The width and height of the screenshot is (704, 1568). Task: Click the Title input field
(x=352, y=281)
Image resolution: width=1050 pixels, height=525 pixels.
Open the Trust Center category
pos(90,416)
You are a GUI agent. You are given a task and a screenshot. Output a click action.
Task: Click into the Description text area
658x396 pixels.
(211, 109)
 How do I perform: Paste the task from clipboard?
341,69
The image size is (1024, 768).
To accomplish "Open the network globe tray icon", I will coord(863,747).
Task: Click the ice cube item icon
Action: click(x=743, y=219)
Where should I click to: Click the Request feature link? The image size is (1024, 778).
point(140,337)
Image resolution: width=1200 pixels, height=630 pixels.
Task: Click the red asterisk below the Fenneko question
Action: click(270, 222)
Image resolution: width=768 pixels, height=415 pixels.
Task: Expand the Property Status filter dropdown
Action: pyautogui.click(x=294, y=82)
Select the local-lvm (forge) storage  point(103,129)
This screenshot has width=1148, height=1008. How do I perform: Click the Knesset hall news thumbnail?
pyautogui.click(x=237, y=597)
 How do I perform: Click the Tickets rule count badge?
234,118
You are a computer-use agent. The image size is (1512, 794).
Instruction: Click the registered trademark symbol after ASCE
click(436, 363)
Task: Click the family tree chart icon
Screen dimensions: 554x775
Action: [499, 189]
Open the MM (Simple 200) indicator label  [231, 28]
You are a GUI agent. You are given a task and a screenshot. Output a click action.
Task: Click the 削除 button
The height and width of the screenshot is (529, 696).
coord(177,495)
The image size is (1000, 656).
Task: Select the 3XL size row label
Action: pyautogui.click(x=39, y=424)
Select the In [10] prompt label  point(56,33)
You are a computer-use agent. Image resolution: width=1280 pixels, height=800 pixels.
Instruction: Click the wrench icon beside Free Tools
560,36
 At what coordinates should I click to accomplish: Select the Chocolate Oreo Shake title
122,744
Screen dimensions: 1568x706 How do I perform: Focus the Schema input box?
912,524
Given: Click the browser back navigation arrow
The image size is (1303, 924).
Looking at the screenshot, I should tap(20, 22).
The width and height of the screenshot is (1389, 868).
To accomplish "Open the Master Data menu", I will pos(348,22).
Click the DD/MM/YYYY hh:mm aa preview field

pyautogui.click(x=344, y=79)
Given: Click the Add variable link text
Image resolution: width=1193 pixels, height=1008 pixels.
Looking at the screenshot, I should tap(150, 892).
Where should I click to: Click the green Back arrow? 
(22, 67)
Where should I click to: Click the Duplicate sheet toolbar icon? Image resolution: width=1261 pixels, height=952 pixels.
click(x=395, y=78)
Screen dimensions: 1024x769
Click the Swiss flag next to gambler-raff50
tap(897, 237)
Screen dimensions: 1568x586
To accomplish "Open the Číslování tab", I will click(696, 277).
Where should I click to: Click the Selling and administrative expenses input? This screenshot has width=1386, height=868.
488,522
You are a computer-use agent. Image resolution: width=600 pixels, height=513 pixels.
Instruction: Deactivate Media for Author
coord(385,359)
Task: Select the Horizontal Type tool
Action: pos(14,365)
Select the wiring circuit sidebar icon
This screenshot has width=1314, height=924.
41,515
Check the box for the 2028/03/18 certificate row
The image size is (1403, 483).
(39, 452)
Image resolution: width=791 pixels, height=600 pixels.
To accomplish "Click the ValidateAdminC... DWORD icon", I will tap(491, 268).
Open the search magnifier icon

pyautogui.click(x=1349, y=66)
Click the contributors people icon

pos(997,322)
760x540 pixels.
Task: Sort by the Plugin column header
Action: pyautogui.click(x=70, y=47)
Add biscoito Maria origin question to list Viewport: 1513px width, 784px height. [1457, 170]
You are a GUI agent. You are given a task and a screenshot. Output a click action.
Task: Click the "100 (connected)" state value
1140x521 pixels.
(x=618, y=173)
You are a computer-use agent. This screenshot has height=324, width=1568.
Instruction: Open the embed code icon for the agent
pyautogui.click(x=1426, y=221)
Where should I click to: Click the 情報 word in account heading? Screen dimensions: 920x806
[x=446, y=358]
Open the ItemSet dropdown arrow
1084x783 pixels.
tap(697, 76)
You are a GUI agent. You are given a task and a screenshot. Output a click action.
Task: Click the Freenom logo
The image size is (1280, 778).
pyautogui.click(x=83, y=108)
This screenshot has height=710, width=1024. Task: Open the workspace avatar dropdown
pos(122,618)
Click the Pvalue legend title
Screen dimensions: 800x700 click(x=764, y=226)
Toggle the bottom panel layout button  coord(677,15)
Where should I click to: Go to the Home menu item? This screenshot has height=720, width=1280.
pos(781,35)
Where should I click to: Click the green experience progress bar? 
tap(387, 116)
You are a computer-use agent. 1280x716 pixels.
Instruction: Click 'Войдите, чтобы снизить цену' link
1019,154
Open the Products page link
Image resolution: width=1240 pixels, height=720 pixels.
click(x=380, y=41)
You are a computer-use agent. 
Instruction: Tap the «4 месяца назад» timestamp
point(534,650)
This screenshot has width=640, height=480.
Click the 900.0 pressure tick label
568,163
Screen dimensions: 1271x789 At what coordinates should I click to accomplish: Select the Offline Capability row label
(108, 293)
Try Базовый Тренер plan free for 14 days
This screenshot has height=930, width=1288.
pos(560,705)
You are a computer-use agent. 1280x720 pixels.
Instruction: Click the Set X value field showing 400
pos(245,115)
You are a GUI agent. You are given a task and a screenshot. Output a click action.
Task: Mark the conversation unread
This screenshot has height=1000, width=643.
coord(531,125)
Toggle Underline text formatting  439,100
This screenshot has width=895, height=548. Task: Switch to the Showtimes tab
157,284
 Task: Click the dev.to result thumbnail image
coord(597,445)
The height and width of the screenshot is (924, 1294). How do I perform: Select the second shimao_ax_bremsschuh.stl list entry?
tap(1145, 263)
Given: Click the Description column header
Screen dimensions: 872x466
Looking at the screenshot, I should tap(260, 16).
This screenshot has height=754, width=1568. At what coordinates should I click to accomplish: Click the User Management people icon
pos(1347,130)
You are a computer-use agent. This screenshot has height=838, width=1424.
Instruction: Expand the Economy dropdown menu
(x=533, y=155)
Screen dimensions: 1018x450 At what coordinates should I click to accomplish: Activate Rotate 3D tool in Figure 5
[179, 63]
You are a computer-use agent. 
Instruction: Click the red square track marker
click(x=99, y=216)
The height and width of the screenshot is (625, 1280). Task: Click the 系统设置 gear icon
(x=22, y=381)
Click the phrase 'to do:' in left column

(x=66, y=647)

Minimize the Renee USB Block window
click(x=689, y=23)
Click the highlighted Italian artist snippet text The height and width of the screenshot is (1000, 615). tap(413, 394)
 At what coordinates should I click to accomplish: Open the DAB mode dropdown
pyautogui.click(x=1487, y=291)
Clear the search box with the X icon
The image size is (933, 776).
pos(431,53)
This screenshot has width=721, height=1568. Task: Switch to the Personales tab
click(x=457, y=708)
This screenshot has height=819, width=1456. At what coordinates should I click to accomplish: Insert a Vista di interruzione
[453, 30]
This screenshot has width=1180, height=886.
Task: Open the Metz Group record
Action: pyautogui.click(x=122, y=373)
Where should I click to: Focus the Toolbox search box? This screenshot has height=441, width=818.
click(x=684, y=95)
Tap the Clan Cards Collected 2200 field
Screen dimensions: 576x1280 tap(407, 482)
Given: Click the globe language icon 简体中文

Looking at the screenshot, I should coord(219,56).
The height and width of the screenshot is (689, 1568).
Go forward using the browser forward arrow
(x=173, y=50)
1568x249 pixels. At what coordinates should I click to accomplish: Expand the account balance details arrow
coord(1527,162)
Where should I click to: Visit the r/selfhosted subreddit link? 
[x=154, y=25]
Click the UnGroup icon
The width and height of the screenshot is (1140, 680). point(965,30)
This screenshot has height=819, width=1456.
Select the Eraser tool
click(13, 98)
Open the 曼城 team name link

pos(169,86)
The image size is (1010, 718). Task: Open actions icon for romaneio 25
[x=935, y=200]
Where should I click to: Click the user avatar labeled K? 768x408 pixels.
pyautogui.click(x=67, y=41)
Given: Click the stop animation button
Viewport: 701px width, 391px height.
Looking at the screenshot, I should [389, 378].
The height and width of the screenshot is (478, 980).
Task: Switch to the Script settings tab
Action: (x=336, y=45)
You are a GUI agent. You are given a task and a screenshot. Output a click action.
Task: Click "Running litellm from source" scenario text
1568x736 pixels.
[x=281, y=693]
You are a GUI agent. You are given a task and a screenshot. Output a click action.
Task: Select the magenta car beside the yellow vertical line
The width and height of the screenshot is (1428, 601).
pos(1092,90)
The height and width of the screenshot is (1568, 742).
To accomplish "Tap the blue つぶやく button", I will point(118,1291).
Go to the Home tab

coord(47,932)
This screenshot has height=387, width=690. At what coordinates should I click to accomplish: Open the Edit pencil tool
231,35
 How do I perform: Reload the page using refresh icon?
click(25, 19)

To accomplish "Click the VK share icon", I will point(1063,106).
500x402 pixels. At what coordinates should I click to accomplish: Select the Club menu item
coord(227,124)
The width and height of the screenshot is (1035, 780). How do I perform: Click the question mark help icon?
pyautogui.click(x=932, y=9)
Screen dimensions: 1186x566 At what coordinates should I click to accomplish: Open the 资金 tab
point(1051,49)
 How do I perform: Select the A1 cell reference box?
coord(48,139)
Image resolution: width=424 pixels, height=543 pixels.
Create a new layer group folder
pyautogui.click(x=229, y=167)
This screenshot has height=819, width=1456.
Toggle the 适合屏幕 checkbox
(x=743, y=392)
──────────────────────────────
In the listing above, find the line with "Where should I click to: Click the Duplicate" and the line with "Image resolution: width=791"; set down exactly those two lines and every line between them, nothing more.

▶ **Answer to this task**:
Where should I click to: Click the Duplicate sheet toolbar icon? Image resolution: width=1261 pixels, height=952 pixels.
click(x=395, y=78)
Screen dimensions: 1024x769
Click the Swiss flag next to gambler-raff50
tap(897, 237)
Screen dimensions: 1568x586
To accomplish "Open the Číslování tab", I will click(696, 277).
Where should I click to: Click the Selling and administrative expenses input? This screenshot has width=1386, height=868.
488,522
You are a computer-use agent. Image resolution: width=600 pixels, height=513 pixels.
Instruction: Deactivate Media for Author
coord(385,359)
Task: Select the Horizontal Type tool
Action: pos(14,365)
Select the wiring circuit sidebar icon
This screenshot has width=1314, height=924.
41,515
Check the box for the 2028/03/18 certificate row
The image size is (1403, 483).
(39, 452)
Image resolution: width=791 pixels, height=600 pixels.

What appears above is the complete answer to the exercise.